>> Begin DATA EXCERPTS
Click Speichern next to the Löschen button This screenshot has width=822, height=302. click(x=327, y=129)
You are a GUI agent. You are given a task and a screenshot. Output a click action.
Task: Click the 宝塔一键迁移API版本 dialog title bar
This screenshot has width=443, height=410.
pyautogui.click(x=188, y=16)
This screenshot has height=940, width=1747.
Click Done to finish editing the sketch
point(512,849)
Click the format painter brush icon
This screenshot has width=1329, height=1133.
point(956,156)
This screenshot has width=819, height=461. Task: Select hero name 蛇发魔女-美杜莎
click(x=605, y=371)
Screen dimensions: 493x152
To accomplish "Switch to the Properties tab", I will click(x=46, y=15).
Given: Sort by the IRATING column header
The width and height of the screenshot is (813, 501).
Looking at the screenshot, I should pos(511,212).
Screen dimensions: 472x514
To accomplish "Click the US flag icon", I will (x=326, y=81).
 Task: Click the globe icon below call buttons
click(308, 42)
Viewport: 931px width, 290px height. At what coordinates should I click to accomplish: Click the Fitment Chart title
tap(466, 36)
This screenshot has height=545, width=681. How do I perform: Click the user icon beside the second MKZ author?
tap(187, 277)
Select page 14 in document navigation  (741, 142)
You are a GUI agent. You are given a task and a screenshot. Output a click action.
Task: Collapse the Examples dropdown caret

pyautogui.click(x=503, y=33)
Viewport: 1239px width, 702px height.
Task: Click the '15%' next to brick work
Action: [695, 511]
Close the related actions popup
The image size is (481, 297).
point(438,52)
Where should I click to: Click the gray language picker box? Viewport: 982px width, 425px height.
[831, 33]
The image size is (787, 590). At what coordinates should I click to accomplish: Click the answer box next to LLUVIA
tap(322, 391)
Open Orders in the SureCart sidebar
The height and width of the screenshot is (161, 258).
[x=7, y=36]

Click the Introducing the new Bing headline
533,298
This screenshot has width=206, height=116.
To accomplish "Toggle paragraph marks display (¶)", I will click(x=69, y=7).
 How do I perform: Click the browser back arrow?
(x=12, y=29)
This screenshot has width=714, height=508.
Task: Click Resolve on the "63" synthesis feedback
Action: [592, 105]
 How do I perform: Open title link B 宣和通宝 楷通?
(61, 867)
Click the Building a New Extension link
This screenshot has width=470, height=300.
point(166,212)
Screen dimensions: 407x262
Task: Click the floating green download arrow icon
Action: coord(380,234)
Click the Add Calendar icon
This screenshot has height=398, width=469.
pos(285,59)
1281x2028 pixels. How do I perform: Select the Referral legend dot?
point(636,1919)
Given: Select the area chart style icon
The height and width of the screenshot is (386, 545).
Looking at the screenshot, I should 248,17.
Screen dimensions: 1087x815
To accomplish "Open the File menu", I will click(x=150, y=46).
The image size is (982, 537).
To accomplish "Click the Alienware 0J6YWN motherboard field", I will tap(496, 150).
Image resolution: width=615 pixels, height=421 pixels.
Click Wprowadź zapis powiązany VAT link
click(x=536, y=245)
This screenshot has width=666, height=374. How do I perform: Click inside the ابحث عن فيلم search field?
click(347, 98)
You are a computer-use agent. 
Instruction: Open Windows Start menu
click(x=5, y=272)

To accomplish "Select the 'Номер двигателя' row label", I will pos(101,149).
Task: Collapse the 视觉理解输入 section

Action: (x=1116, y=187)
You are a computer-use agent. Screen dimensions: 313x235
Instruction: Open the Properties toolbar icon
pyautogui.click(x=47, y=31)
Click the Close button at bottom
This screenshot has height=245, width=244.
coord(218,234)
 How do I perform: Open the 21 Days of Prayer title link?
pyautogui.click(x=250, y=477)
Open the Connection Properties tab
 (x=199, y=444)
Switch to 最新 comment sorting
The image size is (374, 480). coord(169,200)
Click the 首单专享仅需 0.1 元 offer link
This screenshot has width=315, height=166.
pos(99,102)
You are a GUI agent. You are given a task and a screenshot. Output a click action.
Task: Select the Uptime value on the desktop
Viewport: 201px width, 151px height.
>> End DATA EXCERPTS
INSTRUCTION: Which lines in the material above contain the word "Select"? Collect each of those lines in full.

CORRECT RESULT:
This screenshot has width=819, height=461. Task: Select hero name 蛇发魔女-美杜莎
Select page 14 in document navigation  (741, 142)
1281x2028 pixels. How do I perform: Select the Referral legend dot?
Given: Select the area chart style icon
To accomplish "Select the 'Номер двигателя' row label", I will pos(101,149).
Task: Select the Uptime value on the desktop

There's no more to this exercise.